Eu morria de medo da fase de acordar de madrugada porque dou defeito se não durmo direito. E aí um outro depoimento de realidade que minhas amigas me passaram: mesmo depois dessa fase você continua cansada por conta da dupla jornada.

Eu, super da noite, agora comemoro se não estou caindo de sono antes de meia noite. Também passei a dormir no meio do dia quando Stella dorme, coisa que achava super estranha antes. E aí fui descobrindo técnicas de minimizar o cansaço, otimizar (mais) o tempo.
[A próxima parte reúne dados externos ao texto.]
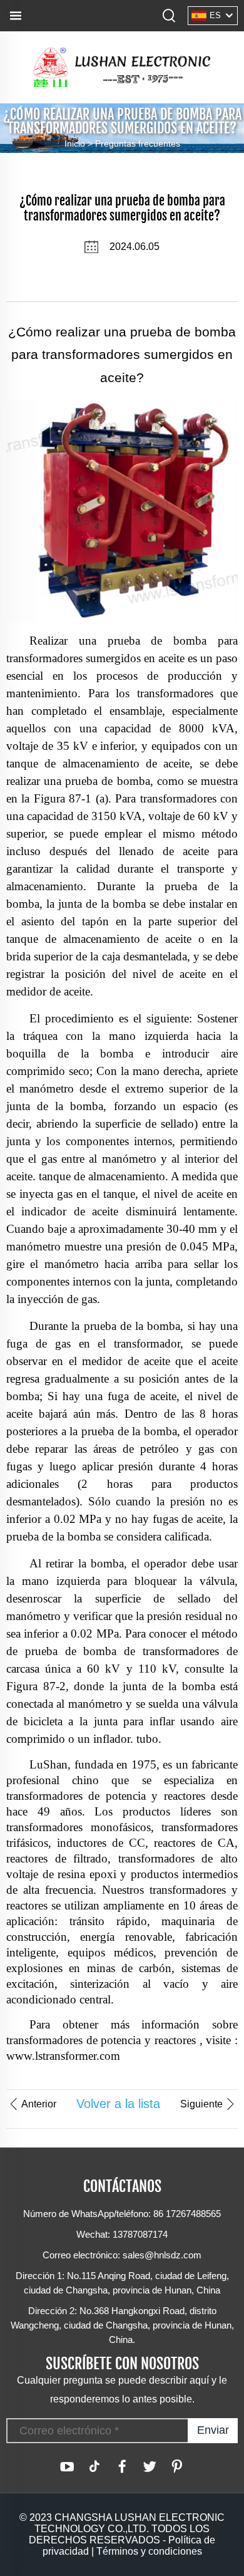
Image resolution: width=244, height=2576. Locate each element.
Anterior (38, 2104)
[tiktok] (94, 2466)
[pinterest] (177, 2466)
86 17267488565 (187, 2213)
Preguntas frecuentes (137, 143)
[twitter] (149, 2466)
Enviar (213, 2430)
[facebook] (122, 2466)
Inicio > (79, 143)
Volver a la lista (118, 2104)
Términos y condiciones (149, 2551)
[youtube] (66, 2466)
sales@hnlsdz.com (162, 2255)
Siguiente (201, 2104)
Do quanto tudo vale a pena

“Eu estava indo te encontrar determinada a contar todas as coisas mais difíceis, as tretas, os momentos mais difíceis. Mas no final das contas, tudo passa rápido e vale tão a pena…” A frase de minha amiga resume bem. Sim, é difícil. Sim, tem MUITA treta. Mas ver aquele serzinho crescendo diante de você é tão maravilhoso que não tem como vestir a capa de mãe babona.

(e passa rápido demais)

Eu achava esse o maior dos clichês da maternidade. E agora entendo total as mães que ficavam encantadas com crianças menores, minha amiga que não resiste a cheirar uma cabecinha de bebê. Passa rápido mesmo, mesmo! Claro, você celebra os avanços (principalmente nós, as mães de prematuros), mas ao mesmo tempo vem aquela lembrança de quando o bebê era aquela coisa quentinha e quietinha no seu colo.

Aproveite, tire mil fotos, abrace, carregue no colo o quanto você bem quiser. E se prepare pra agir em breve como todas as mães que te pararam na rua com saudades de neném quando o seu crescer.

Ah! Me conta o que você diria pra quem quer ser mãe?